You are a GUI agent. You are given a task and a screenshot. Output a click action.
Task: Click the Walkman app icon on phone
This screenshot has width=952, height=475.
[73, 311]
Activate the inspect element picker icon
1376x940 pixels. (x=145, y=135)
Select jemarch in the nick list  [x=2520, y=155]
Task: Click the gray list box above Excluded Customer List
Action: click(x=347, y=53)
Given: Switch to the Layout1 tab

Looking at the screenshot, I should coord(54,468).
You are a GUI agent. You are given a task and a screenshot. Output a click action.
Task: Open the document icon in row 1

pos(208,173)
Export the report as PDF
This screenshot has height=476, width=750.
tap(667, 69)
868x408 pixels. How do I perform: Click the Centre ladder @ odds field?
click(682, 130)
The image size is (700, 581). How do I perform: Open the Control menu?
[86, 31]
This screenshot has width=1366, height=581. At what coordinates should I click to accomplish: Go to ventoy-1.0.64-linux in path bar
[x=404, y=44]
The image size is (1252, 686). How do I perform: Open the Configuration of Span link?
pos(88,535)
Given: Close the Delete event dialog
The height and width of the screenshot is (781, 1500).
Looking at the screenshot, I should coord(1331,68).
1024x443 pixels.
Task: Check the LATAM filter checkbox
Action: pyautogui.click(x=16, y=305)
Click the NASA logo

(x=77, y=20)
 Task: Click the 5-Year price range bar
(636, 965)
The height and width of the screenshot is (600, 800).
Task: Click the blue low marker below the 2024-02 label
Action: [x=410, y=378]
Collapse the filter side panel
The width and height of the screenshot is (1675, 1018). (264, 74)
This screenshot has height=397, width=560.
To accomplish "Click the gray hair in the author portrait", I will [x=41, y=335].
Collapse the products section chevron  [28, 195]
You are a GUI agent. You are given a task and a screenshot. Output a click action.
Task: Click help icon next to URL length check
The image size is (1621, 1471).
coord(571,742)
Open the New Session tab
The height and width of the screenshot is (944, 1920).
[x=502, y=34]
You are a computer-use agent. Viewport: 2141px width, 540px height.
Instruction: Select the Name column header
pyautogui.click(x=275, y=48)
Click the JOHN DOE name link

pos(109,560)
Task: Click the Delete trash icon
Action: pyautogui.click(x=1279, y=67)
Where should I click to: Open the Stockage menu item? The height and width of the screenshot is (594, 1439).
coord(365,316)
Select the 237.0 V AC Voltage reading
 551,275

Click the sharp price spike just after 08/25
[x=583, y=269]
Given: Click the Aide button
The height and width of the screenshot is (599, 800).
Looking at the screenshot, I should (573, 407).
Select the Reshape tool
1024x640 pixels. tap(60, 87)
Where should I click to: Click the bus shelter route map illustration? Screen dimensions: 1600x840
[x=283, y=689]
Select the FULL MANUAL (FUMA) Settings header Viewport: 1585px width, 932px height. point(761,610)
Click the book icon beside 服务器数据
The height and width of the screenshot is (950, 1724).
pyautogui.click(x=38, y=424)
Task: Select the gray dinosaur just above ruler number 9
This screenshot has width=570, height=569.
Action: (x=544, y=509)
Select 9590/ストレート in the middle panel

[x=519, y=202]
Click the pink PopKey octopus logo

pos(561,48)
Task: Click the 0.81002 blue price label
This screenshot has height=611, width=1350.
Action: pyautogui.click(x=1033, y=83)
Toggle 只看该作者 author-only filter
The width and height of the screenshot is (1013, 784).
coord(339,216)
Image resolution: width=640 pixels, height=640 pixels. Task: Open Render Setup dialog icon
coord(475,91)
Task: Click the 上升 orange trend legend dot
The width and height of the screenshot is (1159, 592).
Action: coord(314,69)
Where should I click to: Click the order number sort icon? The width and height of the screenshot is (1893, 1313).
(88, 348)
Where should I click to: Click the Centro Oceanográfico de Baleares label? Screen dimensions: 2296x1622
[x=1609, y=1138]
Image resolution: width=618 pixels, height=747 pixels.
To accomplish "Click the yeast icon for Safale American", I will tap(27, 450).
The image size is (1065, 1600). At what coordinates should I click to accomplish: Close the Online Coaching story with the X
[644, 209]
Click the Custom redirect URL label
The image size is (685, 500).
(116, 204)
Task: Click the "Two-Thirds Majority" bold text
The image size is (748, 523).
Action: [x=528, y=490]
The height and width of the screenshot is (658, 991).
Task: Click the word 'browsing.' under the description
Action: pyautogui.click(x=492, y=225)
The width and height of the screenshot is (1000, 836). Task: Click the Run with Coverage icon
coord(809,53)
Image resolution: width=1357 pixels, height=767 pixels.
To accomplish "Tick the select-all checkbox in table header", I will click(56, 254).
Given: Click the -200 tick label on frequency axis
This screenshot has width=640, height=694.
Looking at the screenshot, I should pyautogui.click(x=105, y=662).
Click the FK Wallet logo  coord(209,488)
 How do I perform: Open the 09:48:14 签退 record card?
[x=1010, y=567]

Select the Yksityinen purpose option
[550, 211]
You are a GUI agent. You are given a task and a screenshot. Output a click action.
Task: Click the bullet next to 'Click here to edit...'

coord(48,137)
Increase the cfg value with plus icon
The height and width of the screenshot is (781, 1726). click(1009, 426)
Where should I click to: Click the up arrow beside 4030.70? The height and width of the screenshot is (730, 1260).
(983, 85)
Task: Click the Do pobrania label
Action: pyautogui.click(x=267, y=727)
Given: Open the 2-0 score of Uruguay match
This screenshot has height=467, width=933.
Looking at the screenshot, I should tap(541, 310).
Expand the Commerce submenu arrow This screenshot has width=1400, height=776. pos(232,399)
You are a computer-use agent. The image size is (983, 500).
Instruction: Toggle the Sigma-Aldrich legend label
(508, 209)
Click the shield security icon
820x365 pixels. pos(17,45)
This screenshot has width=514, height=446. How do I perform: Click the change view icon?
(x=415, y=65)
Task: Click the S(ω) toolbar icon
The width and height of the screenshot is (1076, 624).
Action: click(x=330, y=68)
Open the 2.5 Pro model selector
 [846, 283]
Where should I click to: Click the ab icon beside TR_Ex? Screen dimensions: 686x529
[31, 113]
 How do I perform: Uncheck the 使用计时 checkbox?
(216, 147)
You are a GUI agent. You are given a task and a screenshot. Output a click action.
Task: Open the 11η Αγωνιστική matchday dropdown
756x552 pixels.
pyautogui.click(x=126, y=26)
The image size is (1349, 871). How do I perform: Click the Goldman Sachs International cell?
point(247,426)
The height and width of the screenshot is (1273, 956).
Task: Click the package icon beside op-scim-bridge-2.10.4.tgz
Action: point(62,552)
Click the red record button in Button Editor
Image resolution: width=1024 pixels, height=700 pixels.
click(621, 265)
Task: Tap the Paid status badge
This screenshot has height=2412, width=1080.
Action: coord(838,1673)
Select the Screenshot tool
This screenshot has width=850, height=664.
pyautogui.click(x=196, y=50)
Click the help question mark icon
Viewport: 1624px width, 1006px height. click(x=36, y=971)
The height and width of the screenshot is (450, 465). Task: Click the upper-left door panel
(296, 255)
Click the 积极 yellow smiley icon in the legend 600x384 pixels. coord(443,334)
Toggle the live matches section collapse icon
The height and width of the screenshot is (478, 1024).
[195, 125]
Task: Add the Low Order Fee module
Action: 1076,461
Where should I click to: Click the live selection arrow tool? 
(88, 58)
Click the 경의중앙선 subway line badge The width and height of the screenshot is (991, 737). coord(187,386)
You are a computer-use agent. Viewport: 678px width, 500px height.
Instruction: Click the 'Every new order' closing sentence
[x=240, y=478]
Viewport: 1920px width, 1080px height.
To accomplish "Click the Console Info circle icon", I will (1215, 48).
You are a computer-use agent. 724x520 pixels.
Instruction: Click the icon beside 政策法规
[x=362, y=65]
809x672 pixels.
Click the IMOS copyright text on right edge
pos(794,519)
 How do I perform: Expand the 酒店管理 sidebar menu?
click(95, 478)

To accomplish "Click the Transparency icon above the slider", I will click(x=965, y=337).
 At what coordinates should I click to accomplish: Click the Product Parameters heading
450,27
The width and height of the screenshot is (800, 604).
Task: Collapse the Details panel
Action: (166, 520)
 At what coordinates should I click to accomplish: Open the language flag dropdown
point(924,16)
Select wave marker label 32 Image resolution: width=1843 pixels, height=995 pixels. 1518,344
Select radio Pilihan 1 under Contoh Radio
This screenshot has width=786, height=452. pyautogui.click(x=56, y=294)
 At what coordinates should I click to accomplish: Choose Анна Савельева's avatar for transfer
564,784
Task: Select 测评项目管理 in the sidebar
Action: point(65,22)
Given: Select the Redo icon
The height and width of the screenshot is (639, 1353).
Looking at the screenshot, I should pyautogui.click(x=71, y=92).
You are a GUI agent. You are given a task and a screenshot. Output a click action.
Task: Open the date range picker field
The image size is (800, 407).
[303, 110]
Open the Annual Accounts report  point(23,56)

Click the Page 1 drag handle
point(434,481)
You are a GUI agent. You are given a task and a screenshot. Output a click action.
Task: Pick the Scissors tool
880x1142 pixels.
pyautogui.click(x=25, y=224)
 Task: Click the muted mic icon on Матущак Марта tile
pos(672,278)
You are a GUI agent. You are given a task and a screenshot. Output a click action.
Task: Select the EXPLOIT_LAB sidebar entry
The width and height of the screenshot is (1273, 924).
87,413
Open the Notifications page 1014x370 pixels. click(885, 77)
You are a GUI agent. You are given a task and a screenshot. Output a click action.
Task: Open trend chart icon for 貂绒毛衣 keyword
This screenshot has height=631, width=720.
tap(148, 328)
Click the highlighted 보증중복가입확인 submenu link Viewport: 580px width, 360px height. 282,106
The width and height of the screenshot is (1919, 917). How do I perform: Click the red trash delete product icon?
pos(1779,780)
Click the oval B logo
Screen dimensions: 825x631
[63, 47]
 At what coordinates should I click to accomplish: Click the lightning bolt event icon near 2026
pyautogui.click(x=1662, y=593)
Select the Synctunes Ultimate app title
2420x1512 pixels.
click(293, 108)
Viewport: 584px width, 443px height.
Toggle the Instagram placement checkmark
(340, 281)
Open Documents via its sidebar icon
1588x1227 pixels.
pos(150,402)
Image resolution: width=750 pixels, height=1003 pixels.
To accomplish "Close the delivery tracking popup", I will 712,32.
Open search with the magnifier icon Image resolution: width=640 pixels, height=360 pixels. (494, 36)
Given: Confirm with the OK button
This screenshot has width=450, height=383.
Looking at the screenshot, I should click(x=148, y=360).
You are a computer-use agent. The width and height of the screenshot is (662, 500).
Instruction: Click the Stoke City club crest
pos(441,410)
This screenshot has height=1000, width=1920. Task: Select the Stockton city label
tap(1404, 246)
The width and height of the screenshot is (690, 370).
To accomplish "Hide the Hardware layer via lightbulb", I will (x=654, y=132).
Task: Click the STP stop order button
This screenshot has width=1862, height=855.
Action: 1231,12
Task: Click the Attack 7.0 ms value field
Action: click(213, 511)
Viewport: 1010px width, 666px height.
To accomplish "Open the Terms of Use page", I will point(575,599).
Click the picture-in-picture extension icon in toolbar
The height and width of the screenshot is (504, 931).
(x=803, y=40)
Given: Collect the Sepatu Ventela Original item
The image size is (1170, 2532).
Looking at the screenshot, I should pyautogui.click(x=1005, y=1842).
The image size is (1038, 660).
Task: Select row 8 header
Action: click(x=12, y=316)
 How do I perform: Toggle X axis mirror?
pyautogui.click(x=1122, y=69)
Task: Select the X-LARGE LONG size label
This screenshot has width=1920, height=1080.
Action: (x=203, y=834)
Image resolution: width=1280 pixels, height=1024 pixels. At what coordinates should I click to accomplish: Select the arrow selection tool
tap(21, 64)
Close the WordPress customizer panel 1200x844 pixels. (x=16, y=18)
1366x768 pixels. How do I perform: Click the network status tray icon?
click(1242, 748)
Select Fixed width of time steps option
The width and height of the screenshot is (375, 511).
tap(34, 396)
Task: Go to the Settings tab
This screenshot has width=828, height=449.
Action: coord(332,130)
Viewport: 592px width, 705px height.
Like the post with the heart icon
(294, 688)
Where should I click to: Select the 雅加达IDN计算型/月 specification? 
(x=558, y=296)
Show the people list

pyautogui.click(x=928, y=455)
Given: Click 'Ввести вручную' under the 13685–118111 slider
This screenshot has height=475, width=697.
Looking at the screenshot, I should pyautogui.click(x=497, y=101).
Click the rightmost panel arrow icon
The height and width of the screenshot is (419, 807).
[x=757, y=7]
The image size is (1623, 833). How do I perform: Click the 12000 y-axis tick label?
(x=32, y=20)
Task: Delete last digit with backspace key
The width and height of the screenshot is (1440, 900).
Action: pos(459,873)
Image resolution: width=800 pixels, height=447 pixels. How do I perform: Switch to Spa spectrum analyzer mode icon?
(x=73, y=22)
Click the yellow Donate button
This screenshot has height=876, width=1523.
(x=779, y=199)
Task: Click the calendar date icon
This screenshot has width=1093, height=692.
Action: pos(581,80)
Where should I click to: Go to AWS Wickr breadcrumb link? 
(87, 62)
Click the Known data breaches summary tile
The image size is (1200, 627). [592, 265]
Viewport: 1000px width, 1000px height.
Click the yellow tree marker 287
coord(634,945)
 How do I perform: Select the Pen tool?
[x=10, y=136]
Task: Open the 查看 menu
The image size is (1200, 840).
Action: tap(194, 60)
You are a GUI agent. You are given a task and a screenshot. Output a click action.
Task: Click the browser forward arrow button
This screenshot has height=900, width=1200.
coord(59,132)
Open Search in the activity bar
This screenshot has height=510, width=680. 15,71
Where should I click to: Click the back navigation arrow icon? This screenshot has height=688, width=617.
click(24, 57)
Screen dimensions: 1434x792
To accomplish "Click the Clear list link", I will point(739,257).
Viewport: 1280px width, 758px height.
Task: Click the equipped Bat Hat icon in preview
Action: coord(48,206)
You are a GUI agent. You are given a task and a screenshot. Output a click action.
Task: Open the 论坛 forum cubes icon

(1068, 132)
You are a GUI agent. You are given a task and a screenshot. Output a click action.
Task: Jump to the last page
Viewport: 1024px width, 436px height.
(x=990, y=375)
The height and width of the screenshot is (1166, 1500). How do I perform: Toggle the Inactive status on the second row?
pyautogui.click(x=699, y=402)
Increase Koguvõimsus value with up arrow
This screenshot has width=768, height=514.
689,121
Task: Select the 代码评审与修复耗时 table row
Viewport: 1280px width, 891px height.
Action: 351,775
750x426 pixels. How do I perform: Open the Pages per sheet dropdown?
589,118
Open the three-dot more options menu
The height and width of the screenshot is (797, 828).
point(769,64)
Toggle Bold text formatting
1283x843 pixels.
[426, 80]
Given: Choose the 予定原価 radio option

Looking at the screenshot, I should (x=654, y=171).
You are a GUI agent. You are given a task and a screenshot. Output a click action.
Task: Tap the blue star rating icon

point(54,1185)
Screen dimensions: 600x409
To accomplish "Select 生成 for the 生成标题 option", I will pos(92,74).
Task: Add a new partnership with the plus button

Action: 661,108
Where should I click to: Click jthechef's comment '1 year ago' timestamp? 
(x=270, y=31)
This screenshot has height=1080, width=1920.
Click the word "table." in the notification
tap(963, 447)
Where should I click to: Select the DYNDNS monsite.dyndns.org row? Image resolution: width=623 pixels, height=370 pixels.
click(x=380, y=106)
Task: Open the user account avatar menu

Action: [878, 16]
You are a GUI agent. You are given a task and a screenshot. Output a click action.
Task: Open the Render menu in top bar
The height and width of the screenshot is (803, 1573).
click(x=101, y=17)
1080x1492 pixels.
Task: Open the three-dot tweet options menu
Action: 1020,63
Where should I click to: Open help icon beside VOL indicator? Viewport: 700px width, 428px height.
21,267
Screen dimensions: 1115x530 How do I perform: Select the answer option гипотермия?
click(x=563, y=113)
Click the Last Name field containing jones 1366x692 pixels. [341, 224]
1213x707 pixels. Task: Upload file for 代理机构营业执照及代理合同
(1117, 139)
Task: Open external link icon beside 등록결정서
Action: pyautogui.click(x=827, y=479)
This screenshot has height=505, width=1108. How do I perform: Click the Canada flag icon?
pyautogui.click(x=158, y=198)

+===+

In the records above, how many lines contain the string "toolbar"? Only that number should be written.

- [REPLY TO THE TASK]: 2